| Task goal |
Check each line of the listing below for the string "computer", then copy every line that has it.
|---|
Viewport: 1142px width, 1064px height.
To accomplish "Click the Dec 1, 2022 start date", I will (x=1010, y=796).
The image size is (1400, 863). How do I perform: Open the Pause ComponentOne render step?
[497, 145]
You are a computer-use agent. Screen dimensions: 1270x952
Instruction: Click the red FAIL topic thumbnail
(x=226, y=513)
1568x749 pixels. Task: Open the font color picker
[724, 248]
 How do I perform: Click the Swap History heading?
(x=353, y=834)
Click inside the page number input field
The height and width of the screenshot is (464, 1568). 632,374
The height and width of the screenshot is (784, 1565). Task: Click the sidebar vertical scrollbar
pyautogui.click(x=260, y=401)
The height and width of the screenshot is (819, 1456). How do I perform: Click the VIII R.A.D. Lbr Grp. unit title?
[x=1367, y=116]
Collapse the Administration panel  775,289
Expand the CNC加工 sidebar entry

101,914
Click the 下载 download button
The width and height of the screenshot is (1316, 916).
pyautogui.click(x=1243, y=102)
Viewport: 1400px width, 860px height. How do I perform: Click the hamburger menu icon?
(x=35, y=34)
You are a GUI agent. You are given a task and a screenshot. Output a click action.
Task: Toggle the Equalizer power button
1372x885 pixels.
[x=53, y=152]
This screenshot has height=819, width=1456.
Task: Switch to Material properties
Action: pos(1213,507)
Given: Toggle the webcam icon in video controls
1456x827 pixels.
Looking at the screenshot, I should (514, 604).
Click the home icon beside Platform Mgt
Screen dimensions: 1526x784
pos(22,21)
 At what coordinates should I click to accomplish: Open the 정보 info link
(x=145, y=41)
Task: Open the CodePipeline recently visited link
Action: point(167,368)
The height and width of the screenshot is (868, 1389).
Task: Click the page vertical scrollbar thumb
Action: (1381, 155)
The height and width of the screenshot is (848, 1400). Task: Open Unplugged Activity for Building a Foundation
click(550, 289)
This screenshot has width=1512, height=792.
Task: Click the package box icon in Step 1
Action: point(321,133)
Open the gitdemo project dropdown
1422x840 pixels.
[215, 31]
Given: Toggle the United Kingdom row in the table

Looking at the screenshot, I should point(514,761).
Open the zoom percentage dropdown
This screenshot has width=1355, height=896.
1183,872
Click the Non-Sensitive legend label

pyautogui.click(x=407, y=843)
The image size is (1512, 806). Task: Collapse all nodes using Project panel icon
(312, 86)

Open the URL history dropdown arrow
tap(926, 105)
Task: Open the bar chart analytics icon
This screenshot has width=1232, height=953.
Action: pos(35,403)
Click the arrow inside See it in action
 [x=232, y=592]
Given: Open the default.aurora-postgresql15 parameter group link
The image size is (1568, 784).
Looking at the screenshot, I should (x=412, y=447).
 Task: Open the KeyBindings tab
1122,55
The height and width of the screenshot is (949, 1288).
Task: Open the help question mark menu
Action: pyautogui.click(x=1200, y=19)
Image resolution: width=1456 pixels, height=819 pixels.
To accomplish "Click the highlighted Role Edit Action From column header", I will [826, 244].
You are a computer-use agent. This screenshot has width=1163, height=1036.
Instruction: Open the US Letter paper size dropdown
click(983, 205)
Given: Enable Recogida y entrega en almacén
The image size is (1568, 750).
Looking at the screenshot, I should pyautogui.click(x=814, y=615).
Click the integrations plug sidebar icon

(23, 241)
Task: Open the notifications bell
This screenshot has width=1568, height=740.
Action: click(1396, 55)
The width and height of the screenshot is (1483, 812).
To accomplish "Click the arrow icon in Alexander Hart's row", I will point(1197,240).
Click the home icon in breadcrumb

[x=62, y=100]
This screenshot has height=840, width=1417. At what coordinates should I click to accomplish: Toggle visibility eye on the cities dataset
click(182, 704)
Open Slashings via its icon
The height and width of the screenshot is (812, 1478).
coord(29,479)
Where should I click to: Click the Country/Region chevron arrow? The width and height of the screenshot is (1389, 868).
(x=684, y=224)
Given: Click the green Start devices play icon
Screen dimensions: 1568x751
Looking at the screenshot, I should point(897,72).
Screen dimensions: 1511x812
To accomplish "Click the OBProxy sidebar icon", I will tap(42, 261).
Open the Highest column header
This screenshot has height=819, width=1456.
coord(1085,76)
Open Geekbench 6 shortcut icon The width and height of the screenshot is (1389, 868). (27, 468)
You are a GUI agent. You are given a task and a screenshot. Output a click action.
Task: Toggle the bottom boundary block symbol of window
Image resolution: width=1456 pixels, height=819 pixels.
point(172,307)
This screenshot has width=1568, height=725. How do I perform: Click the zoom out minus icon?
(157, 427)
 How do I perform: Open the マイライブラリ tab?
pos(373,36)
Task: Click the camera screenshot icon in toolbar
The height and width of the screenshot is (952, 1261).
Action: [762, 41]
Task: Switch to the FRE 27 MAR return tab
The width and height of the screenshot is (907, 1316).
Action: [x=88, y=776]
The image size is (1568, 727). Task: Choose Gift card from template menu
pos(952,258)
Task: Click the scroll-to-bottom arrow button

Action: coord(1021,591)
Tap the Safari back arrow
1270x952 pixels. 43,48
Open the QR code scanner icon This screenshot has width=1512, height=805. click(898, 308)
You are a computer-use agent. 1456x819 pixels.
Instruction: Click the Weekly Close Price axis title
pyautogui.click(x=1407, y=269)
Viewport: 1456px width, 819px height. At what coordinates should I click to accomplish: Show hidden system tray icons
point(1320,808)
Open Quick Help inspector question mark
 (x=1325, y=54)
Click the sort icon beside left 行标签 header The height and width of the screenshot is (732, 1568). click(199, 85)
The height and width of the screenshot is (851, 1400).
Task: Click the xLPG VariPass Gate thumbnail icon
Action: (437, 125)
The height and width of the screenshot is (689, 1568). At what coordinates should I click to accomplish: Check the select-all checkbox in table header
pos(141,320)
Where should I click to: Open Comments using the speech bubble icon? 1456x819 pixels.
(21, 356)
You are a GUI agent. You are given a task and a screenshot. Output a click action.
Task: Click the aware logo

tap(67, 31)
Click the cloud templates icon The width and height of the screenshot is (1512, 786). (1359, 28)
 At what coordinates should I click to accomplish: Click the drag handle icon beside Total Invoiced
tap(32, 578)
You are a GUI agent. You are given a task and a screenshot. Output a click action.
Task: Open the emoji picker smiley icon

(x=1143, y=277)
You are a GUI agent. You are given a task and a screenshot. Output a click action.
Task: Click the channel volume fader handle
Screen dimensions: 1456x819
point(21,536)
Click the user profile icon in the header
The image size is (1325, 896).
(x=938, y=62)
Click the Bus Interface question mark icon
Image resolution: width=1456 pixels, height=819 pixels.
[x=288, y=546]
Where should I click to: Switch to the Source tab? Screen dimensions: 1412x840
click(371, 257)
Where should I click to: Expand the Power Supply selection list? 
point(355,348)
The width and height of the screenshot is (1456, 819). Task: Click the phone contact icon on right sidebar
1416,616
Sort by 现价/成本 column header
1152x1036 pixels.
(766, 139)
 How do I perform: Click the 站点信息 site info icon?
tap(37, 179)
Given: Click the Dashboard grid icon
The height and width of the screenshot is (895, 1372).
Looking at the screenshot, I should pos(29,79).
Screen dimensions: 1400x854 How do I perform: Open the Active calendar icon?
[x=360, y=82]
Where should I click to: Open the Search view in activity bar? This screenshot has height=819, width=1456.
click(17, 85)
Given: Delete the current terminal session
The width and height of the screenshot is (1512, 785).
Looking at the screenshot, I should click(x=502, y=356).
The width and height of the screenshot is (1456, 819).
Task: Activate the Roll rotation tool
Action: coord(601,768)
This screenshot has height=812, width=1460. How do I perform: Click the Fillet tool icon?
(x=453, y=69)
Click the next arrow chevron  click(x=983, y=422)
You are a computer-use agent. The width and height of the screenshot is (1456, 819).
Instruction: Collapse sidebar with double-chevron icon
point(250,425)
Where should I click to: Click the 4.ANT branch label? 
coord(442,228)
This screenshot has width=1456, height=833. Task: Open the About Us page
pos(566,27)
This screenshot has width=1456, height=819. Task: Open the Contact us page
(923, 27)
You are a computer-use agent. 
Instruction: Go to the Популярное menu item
|---|
| Expected answer |
You are a computer-use agent. Screen dimensions: 1270x952
You are a computer-use agent. This screenshot has width=1163, height=1036.
You are a computer-use agent. 1456x819 pixels.
You are a computer-use agent. The width and height of the screenshot is (1456, 819).
You are a computer-use agent. 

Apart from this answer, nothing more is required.